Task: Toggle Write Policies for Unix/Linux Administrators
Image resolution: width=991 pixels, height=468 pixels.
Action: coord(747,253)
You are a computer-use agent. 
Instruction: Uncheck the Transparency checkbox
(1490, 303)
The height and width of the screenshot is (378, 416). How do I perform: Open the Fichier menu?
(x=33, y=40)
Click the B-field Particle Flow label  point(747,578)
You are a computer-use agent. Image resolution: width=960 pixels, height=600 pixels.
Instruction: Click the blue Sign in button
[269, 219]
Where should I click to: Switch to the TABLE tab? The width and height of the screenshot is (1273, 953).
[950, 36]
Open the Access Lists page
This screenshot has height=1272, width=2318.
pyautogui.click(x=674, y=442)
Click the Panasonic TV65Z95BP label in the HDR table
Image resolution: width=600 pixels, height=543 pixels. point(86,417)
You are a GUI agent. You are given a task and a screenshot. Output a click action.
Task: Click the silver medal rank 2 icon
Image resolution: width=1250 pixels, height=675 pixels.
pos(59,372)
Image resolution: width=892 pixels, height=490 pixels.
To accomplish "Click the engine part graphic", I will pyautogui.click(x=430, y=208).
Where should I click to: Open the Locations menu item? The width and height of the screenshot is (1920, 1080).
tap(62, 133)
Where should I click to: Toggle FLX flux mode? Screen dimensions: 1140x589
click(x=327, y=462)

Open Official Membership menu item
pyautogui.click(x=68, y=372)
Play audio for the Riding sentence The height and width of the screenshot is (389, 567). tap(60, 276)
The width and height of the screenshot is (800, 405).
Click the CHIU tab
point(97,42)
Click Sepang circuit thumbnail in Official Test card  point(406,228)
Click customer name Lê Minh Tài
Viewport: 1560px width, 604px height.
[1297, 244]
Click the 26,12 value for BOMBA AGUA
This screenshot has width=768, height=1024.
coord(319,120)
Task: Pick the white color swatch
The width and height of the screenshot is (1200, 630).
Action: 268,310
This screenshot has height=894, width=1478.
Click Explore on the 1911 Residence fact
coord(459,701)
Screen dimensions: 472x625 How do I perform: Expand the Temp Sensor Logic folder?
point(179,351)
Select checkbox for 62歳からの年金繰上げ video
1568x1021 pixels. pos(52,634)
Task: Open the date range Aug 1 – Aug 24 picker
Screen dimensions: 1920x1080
===
Do this: Return each of the rows above that contains the word "Toggle", copied in full.

Task solution:
Task: Toggle Write Policies for Unix/Linux Administrators
Where should I click to: Toggle FLX flux mode? Screen dimensions: 1140x589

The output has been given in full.